# TASKS TO PERFORM
**a)** According to the Euler's number text, whose video helped the writer better understand the constant?
**b)** In the Euler's number text, copy the passage from "With the help" to "perspectives of $e$.", replacing "video" with "lecture".
**c)** What reason does the Euler's number text give for the writer's long-standing confusion about $e$?

# DOCUMENT EXTRACT
BEGIN
Demystifying Euler’s number
Published:
Euler’s number $e := 2.71828\dots$ has, to me, always been a semi-mysterious number. While I understood many facts about $e$, I never felt I ever truly understood what it really was – it’s core essence so to speak. I believe that part of the reason for my confusion is that $e$ is often taught coming from two seemingly different perspectives: Either it is introduced in the context of compound interest or it is introduced in the context of calculus as being the base of the exponential function whose derivative is itself. Thanks to an excellent explanation by Grant Sanderson’s 3Blue1Brown video, I now better understand this constant and how these two perspectives relate to one another. In this blog post, I will attempt to describe, in my own words, my understanding of Euler’s number and expound on Sanderson’s explanation.
Introduction
Euler’s number $e := 2.71828\dots$ has, to me, always been a semi-mysterious number. While I understood many facts about $e$, I never felt I ever truly understood what it really was – it’s core essence so to speak. I believe that part of the reason for my confusion is that $e$ is often taught coming from two seemingly different perspectives. Specifically, $e$ is introduced in one of two ways:
- As a constant that arises from deriving the formula for continuously compounded interest
- As the base of an exponential function whose derivative is the value of the function itself. That is, it is the constant, $e$, such that $\frac{de^x}{dx} = e^x$.
For a long time, I had trouble seeing how these two perspectives of $e$ were related to one another. Moreover, I didn’t have an understanding for why $e$ appears so often in equations across science and mathematics. In context of my prior blog post on “seeing concepts in 3D”, I didn’t have a “3D image” in my mind for how these two different “2D projections” of $e$ formed a cohesive “3D” concept.
With the help of Grant Sanderson’s excellent 3Blue1Brown video, I feel now that I have a much better understanding for it’s essence. In this blog post, I will attempt to describe, in my own words, my understanding of Euler’s number and expound on his explanation by attempting to tie together the two aforementioned perspectives of $e$.
END
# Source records
BEGIN
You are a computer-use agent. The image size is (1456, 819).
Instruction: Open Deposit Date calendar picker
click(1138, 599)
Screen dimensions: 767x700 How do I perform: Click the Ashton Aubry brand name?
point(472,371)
END
BEGIN
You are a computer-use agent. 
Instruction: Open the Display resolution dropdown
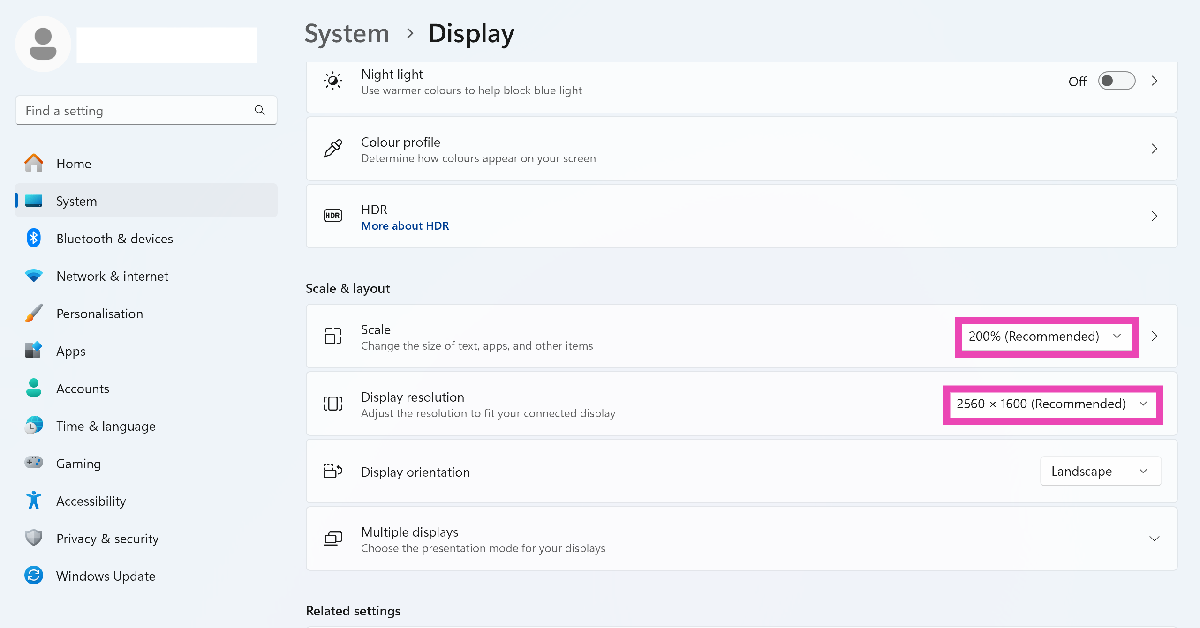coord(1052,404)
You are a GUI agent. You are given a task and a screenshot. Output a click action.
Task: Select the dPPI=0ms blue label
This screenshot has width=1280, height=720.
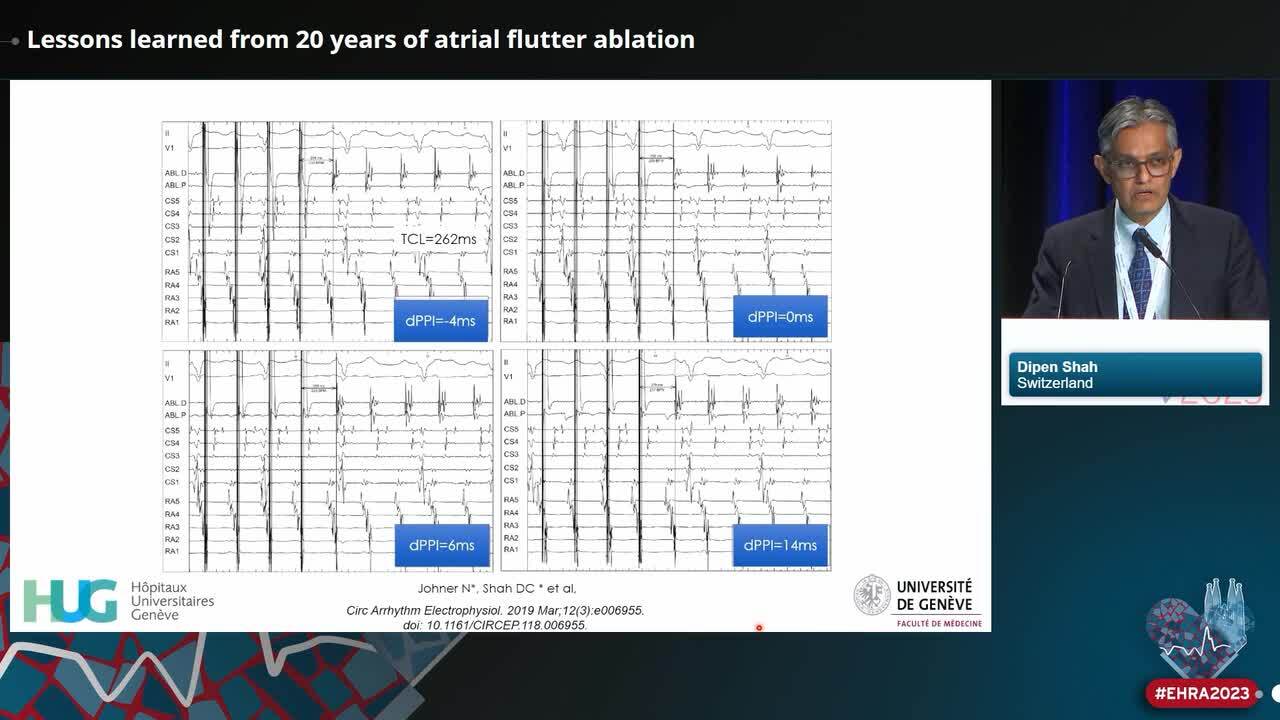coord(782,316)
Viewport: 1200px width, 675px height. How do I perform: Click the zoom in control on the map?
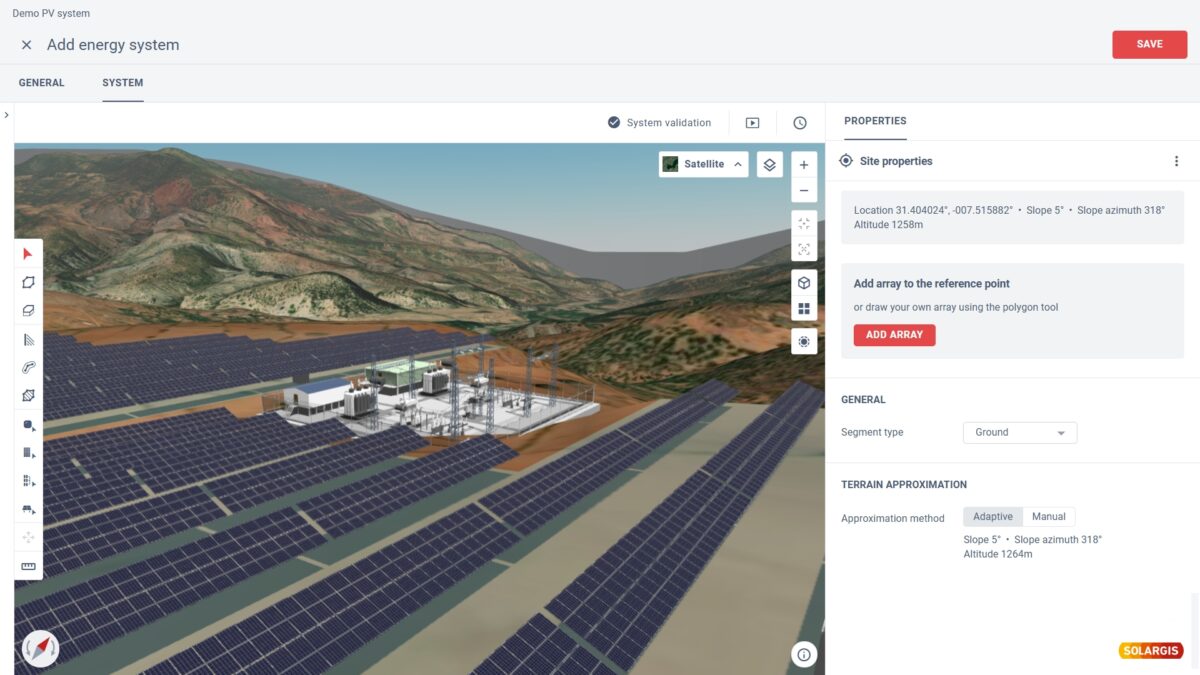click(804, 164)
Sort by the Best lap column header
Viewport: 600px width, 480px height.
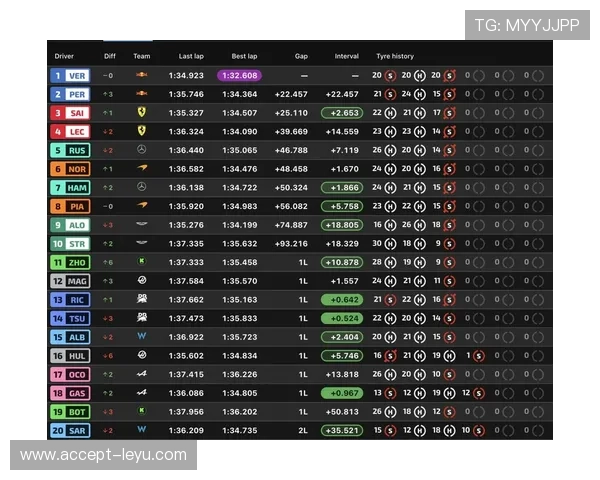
END
# EXPECTED ANSWERS
**a)** Grant Sanderson's 3Blue1Brown video.

**b)**
With the help of Grant Sanderson’s excellent 3Blue1Brown lecture, I feel now that I have a much better understanding for it’s essence. In this blog post, I will attempt to describe, in my own words, my understanding of Euler’s number and expound on his explanation by attempting to tie together the two aforementioned perspectives of $e$.

**c)** The writer believes the confusion comes partly from $e$ being taught from two seemingly different perspectives. One introduces $e$ through continuously compounded interest, and the other introduces it as the base of the exponential function whose derivative is itself.